The branch I’m exploring did, unfortunately, disconnect before the beheading, when in 1200 Isolde de Brereton received from her father the lands of Brinley3 (or perhaps Brunlee). She married Gilbert de Stoke and the new Brinley family disappears for awhile before reappearing in the 17th century once again rubbing elbows with a king. Beheading is, again, involved in the story.
In the 17th century, as you may recall from a previous letter, the Brinleys were a relatively well-to-do family in England — Thomas Brinley, Grizzelle’s father, was auditor for King Charles I. I am morally obligated now to remind you what William Laud, Archbishop of Canterbury, said of Charles I: “[he] knows not how to be or be made great.” Something that, if said of me, would kill me on impact.
Anyway, Charles I’s reputation plummeted when he dissolved Congress in 1629. This led to great unrest and the English Civil War. Charles I would not escape with his head, but Thomas Brinley on the other hand left the city for a country house, from which he would then send his children to New England, where they would once again become invaders-turned-elite.
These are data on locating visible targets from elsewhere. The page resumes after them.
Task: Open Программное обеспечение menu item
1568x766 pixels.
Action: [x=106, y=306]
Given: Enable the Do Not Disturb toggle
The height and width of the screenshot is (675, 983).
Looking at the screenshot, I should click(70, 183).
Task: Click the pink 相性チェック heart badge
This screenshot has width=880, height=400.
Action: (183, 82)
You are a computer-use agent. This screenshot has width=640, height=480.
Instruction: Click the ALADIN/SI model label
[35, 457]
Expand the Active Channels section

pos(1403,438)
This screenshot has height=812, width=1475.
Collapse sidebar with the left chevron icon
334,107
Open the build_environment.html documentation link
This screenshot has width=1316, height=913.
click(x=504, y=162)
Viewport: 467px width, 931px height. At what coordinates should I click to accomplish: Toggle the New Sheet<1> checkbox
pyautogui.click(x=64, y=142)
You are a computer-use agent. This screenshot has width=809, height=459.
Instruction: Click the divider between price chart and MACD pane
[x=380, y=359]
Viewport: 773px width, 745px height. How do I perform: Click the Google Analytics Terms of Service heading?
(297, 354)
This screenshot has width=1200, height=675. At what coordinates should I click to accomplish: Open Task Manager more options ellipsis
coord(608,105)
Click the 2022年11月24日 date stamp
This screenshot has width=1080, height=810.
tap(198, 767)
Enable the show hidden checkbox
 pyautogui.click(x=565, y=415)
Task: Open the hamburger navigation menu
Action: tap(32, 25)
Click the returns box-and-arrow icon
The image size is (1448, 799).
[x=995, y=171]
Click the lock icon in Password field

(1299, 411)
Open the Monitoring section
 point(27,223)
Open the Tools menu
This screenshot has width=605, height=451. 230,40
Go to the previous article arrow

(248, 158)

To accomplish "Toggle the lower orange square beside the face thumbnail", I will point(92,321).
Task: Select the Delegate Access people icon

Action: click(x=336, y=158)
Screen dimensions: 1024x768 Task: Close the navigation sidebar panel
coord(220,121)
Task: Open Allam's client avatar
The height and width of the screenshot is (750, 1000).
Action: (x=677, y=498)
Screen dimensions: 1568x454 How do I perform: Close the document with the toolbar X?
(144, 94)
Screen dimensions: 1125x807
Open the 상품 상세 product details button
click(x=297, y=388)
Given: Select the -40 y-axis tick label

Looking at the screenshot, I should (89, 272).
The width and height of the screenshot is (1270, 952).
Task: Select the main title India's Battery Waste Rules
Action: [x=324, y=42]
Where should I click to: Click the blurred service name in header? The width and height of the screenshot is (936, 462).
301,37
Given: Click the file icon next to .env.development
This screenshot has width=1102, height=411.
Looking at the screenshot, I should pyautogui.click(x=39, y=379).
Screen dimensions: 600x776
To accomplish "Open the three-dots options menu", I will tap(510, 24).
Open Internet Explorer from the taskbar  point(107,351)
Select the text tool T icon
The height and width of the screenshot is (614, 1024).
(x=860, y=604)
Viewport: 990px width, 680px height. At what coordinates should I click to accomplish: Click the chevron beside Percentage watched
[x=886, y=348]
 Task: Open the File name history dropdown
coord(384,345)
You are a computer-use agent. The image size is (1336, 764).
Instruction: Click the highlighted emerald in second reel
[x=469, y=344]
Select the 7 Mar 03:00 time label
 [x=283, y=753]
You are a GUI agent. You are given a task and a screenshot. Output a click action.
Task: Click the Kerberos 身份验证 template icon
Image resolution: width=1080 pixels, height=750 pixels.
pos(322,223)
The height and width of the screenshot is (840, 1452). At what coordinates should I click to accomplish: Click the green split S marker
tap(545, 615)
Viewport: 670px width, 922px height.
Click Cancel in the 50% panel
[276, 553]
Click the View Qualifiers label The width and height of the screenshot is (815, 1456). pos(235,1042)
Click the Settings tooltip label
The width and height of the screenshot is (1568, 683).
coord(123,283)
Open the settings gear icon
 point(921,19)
Of Charles I, Gerrard Winstanley, an English activist in the 17th century, wrote:
“Seeing the common people of England by joynt consent of person and purse have caste out Charles our Norman oppressor, wee have by this victory recovered ourselves from under his Norman yoake.”
Sources:
“The L’Hommedieu Family of Southold Long Island New York” Compiled by William Alexander L’Hommedieu and Patia Havens L’Hommedieu, Port Washington, NY, 1942
“The Breretons of Cheshire, 1100 to 1904 A.D.” by Robert Maitland Brereton
“Genealogical Gleanings in England” by Henry F Waters
“History of Cheshire, Vol. III.,” Northwich Hundred, p. 83
“The Norman Conquest didn’t change ordinary people’s lives very much,” Ars Technica
“Peasants and their role in rural life,” The British Library
You’d think we could have a nice little giggle about ‘Cheddar Man’ but we cannot, because in 2018 there was a facial reconstruction based on his skull and DNA; the reconstruction shows a dark-skinned, blue-eyed person, and the British got racist about it. As if all of our ancestors did not walk on two legs, first, in Africa.
this is a joke
The Brinleys have so far been a bit harder to pin down, but the website FabPedigree, “for hobbyists who want to trace their descent from ancient genealogies,” suggests that one William Brindley of Willenhall, born 1553, is the 10th great grandfather of our dear new king, Charles III. I will put a pin in this for now and pray to the beloved Christian God that it is not so.